Naissance de l'art abstrait

Peindre, écouter, voir

Abstraite par nature, la musique a constitué une source fondamentale pour la construction de ce nouveau langage qu’est l’abstraction en peinture.  

Pour quelques artistes du tout début du 20e siècle, cette nouvelle expression plastique est le fruit d’une profonde remise en question du lien entre les peintres et la représentation du « dehors ». Se libérer de la reproduction de la réalité visuelle au profit de formes plus dynamiques, symboliques ou imaginaires, telle est l’idée qui germe dans les esprits des artistes comme Vassily Kandinsky, František Kupka, Franz Marc ou Paul Klee. La musique leur fournit une importante source d’inspiration et les conduit à la conception de toiles construites comme des symphonies chromatiques. Des « accords » colorés, des gammes de tons, des intensités de vibration et des compositions mystérieuses donnent naissance à cette nouvelle subjectivité aux résonances infinies qui s’installe peu à peu sur la surface de la toile.   

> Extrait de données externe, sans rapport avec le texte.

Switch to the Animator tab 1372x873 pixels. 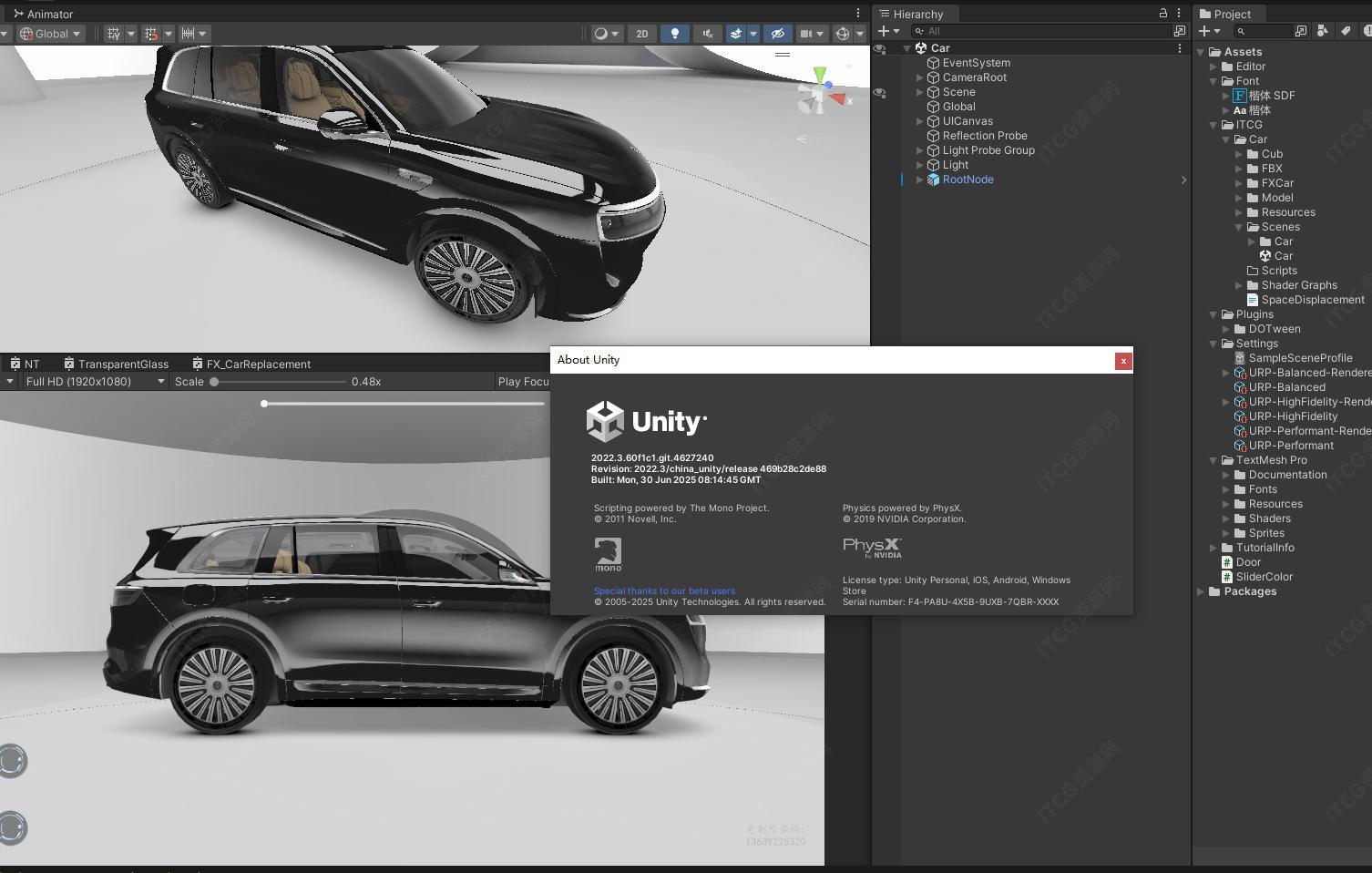click(x=44, y=14)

Un tournant décisif s’opère alors dans le monde des arts plastiques qui s'émancipe de la tradition séculaire de la représentation du réel. 

Kandinsky et Schönberg

Vassily Kandinsky grandit entre Moscou et Odessa dans le milieu de la grande bourgeoise où la musique est omniprésente. Sa mère joue du piano, son père de la cithare. Il est très tôt initié au solfège et pratique le violoncelle avec excellence.

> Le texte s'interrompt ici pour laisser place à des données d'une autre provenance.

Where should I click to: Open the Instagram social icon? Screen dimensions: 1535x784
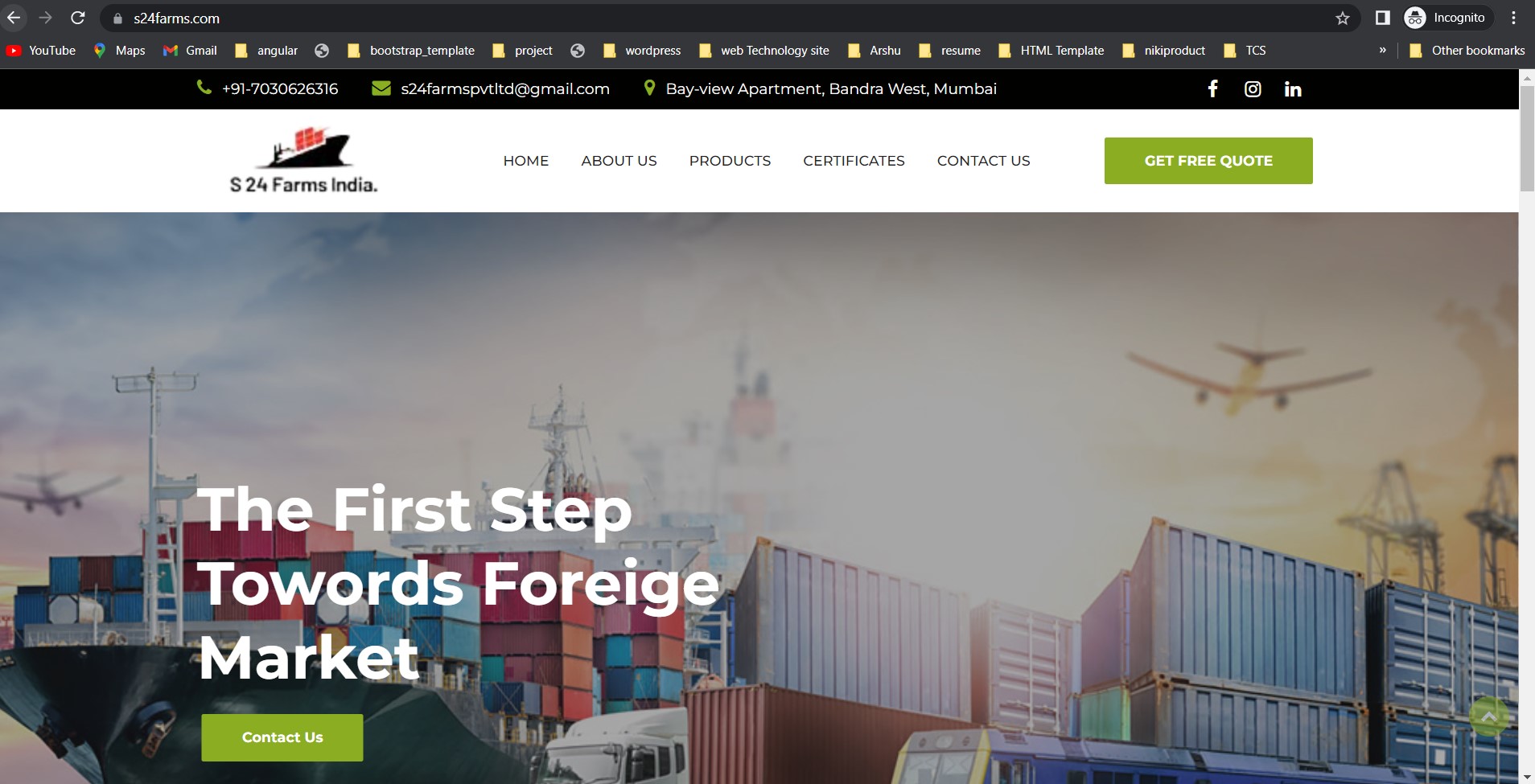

Dans une correspondance de 1902, il écrit que « la musique est une des oppositions les plus grandes à la nature […] Elle a pris à la nature sa profondeur même, dissimulée sous la forme extérieure. Elle est l’âme résonnante de la nature. »1

Dès 1908, Kandinsky réalise des œuvres qui sortent du cadre de la peinture de chevalet. Ses « compositions scéniques » sont des pièces musicales pour lesquelles il rédige des textes, crée des scénographies, des chorégraphies et des musiques. À cette époque, il travaille avec le compositeur Foma Gartman (alias Thomas de Hartmann). Kandinsky est également un musicien amateur éclairé qui fréquente assidûment les concerts. À Moscou en 1910, outre ses amis du cercle artistique avant-gardiste du Valet de Carreau dont Mikhail F. Larionov et Natalia Gontcharova, il fréquente les musiciens.

 

Mais c’est en 1911 que Kandinsky vit un choc émotionnel et esthétique à Vienne, en assistant à un concert du compositeur viennois Arnold Schönberg. À tel point que Kandinsky l’ajoute dans la nouvelle édition de son ouvrage majeur, Du Spirituel dans l’art, en le mentionnant comme le compositeur le plus radical de l’époque. Kandinsky fait la promotion de sa musique à Moscou et Saint-Pétersbourg, et entretient une correspondance avec lui pendant 20 ans.

 

« La musique de Schönberg nous introduit dans un royaume où les émotions musicales ne sont pas acoustiques mais purement spirituelles ; ici commence la 'musique de l’avenir'. » Kandinsky

 

La découverte de la musique de Schönberg a un retentissement majeur dans l’œuvre de Kandinsky à partir de 1912 comme en témoigne par exemple Mit dem scharzen Bogen (Avec l’arc noir).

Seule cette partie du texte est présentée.